Lowell Round-Up: June 22, 2018

Mimi Parseghian shares her observations on the past week in Lowell:

It was a slow political week in Lowell but not in our country.

It has become difficult to have a civil discussion on immigration.  We live in the age where so many believe that they are entitled to their own facts, not merely their own opinions. (h/t Sen. Patrick Moynihan).

Here in Lowell we live in a city that was built by immigrants and today thrives because of the children, grand-children and great grandchildren of those immigrants along with newly arrived refugees and other immigrants.  I would think that if you are a descendant of an immigrant, you would find the compassion to try to understand why there are so many Central Americans knocking on our door.

What role did U.S. foreign policy play in the turmoil that continues to dominate Honduras, Guatemala and El Salvador?

As a granddaughter of refugees and as an immigrant myself, I have a deep appreciation for all those countries that gave my family a home.  I am forever grateful that no one built a wall.

World Refugee Day was observed this past Wednesday.  According to UN figures today, there are 24.5 million forcibly displaced people in the world today.  That does not include the 40 million who are internally displaced; that is those who have been forced out of their homes and relocated somewhere else in their country.  Today, we have 10 million stateless people.  And which countries did the majority of the world refugees originate: South Sudan, Afghanistan and Syria.

There is a direct consequence for drafting policies that create turmoil.
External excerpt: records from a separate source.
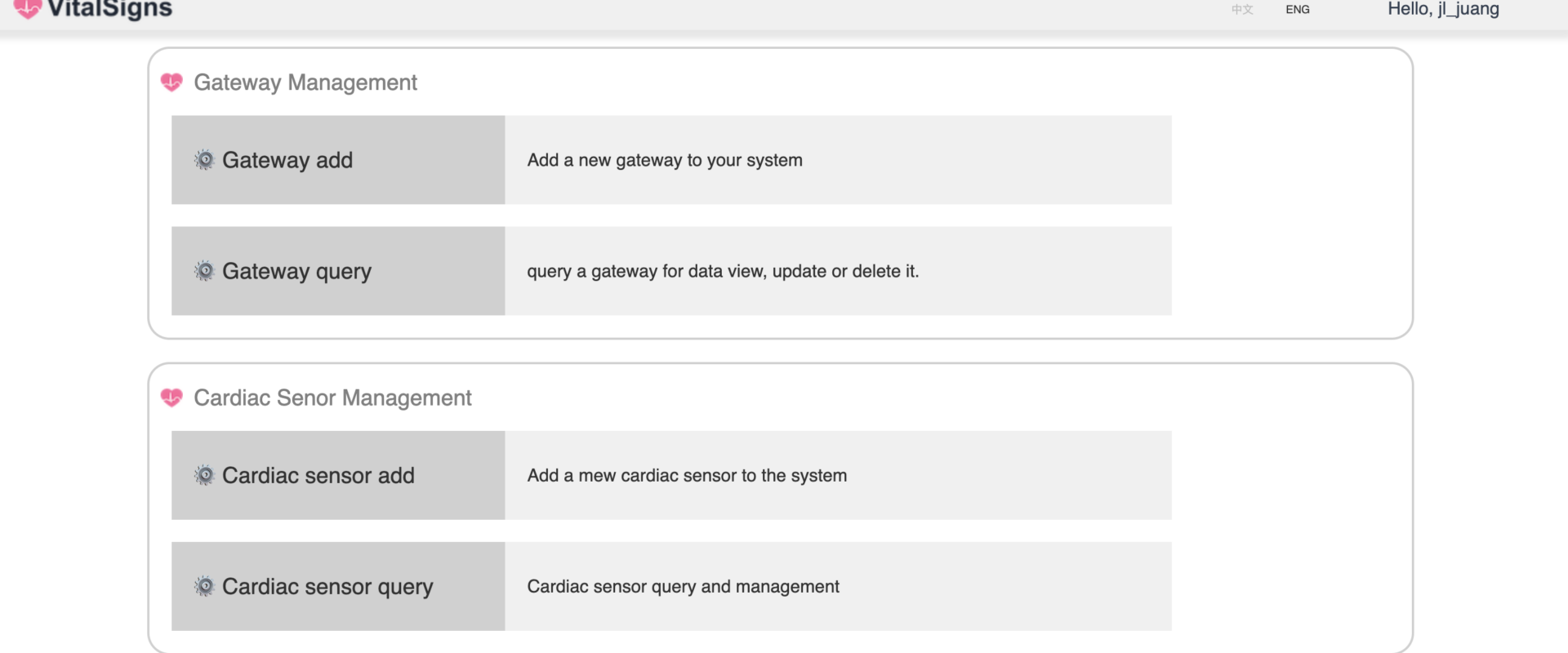Click "Cardiac sensor query and management" description

[683, 586]
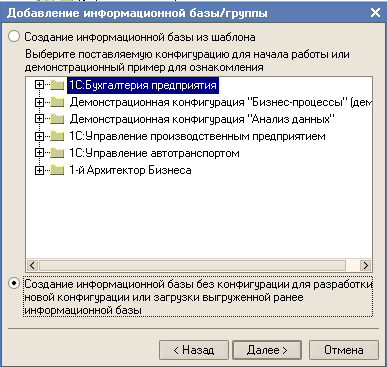Click the horizontal scrollbar right arrow
The width and height of the screenshot is (387, 367).
(x=366, y=265)
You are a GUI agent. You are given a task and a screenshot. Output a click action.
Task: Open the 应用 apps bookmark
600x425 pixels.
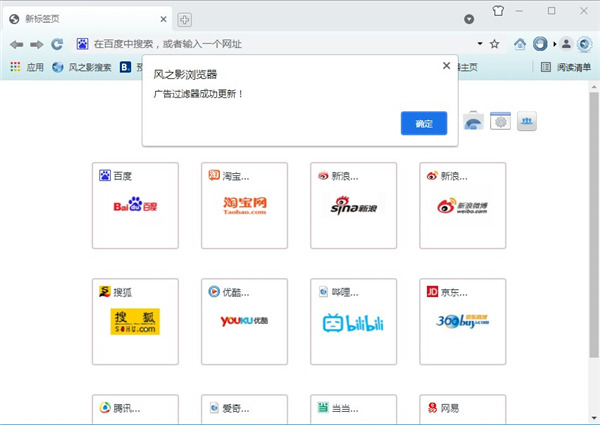click(x=27, y=67)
We should own it.


Back to local issues.  On Wednesday, the Lowell School Committee passed a motion (4-3) that “Request Administration to present by the first School Committee in January 2019 a plan to rezone the district to ‘neighborhood’ schools – presentation should include est. transportation cost saving along with number of students and schools affected and what the new start and dismissal times will look like.”
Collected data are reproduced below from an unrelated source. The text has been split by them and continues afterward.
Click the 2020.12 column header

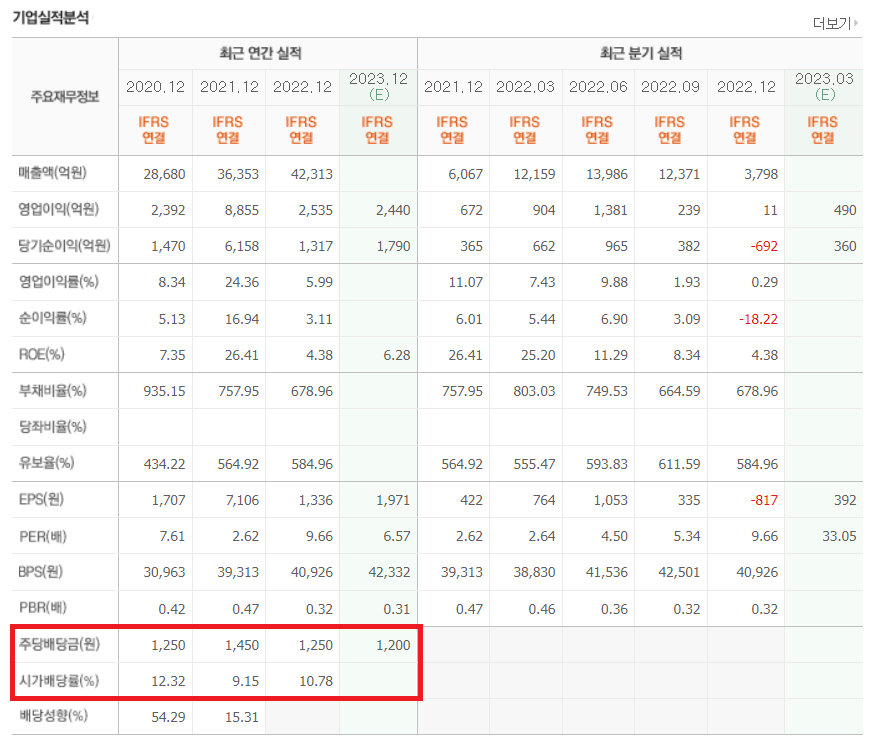pyautogui.click(x=155, y=86)
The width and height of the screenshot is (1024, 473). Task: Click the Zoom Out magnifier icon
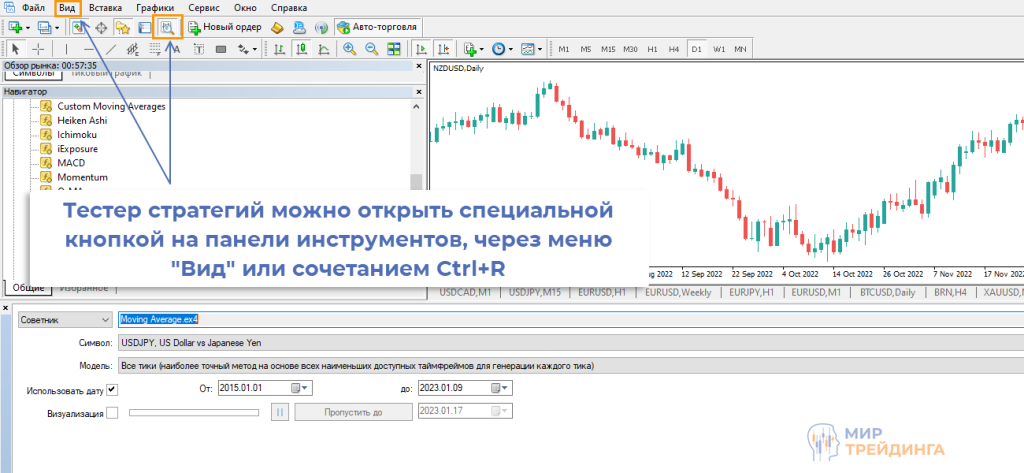point(372,48)
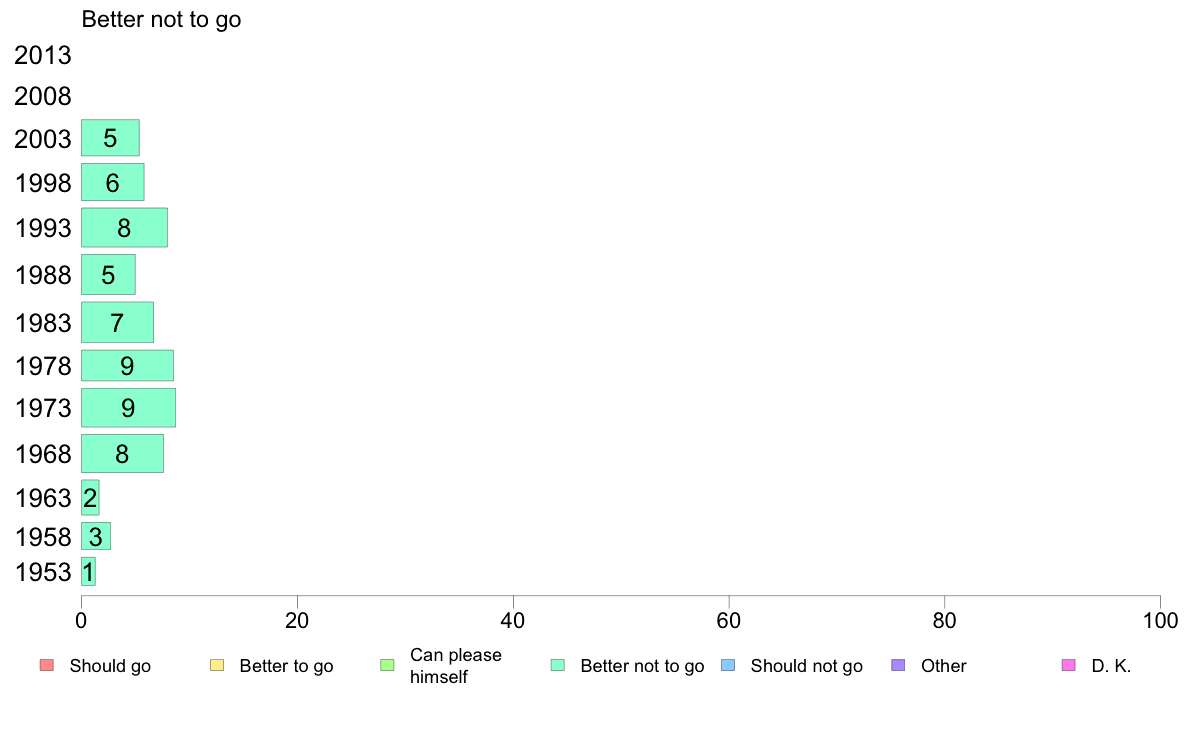The image size is (1188, 736).
Task: Toggle the Better not to go legend swatch
Action: [x=558, y=666]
We have not had neighborhood schools since 1988 when the federal government directed the Lowell Schools to assure that all students have equal educational opportunities.

This motion has already generated some discussion on social media.  I think it is a good time to review this issue. I do not know if six months is enough to gather the necessary data, analyze it and come up with effective recommendations.  Will the public be allowed to give their opinions as the Administration gathers the information or will we need to wait until the report is completed? Also, how will the 1988 ruling be integrated into this new system?
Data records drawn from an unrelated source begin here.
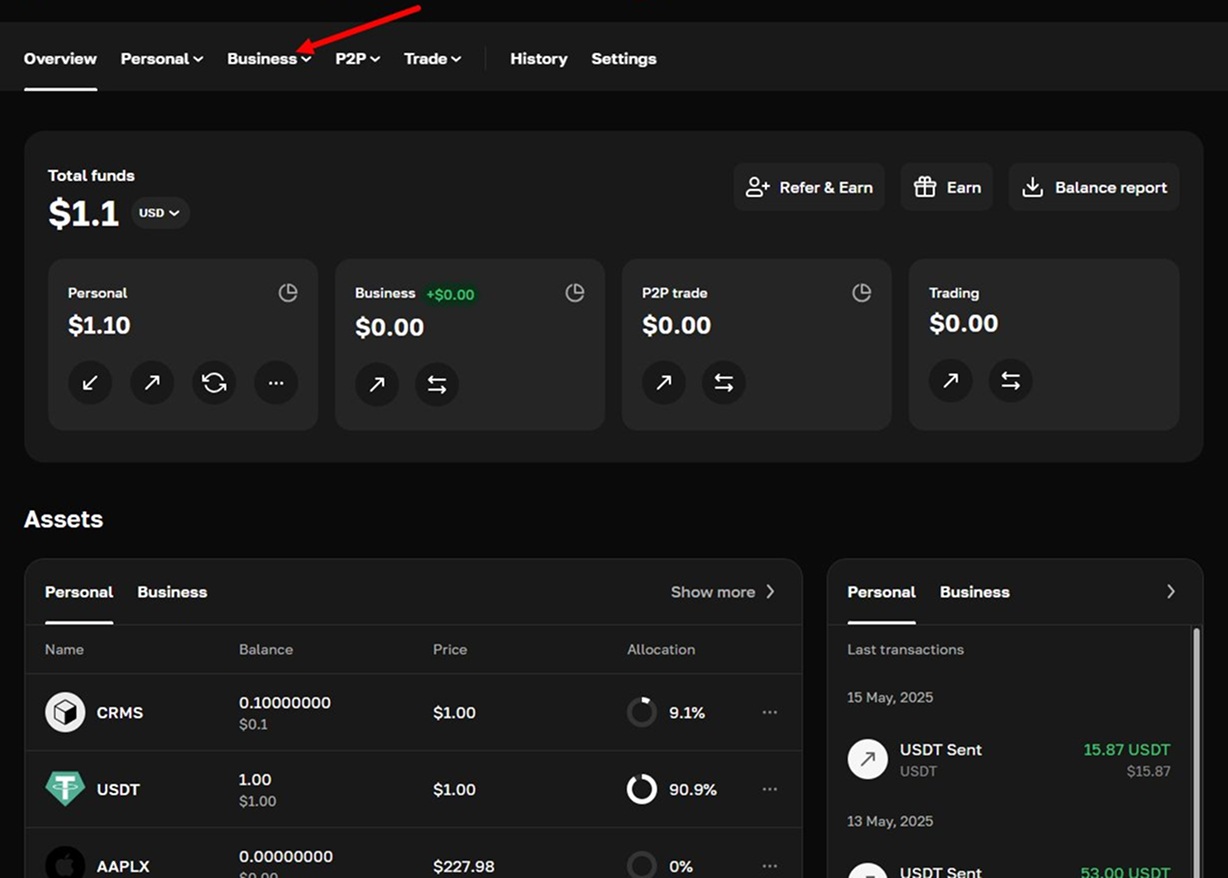1228x878 pixels.
Task: Click the Business card transfer arrows icon
Action: click(437, 384)
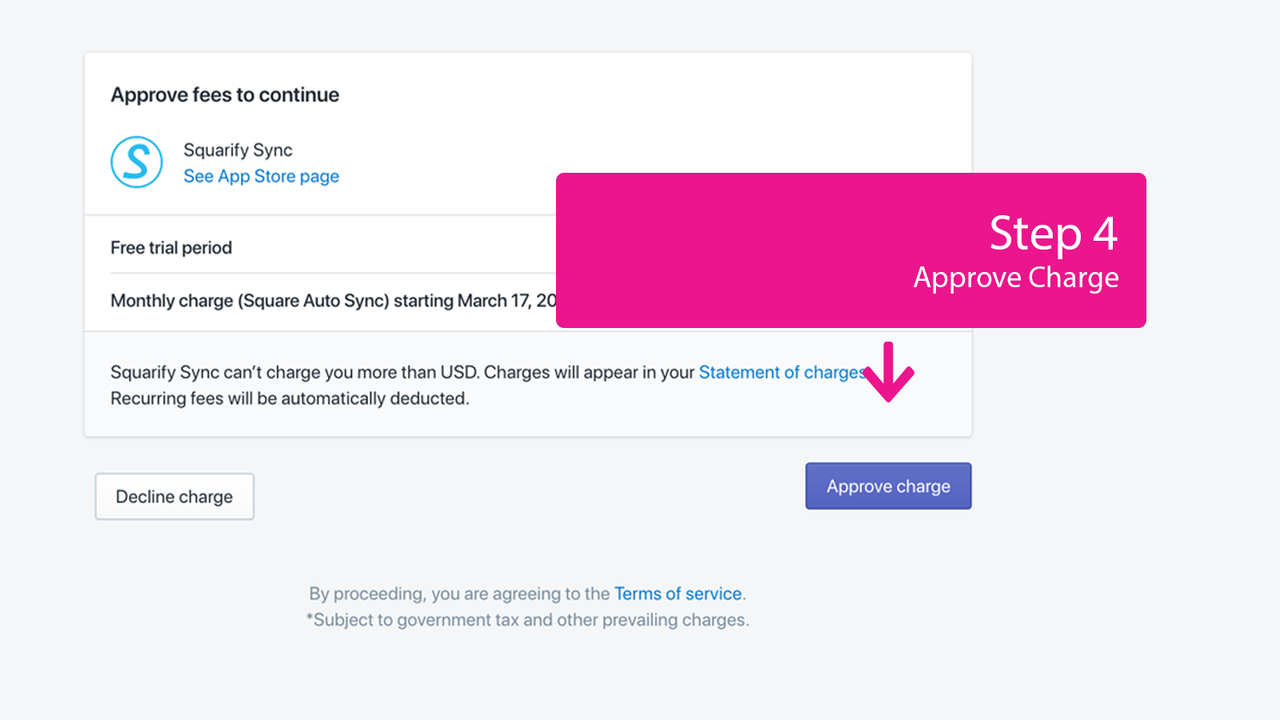Image resolution: width=1280 pixels, height=720 pixels.
Task: Open the Statement of charges link
Action: tap(782, 372)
Although the City Councilors did not have a meeting this week, they were quite busy attending so many public events.  If you are City Councilors you have two jobs; first your professional career and second serving on the Council.

Whether you agree or not with their individual approach and views, we should appreciate the time and effort that is put into participating in community activities.   The increase in cultural, social and philanthropic activities combined with social media has added to the necessity to be out and about almost every day.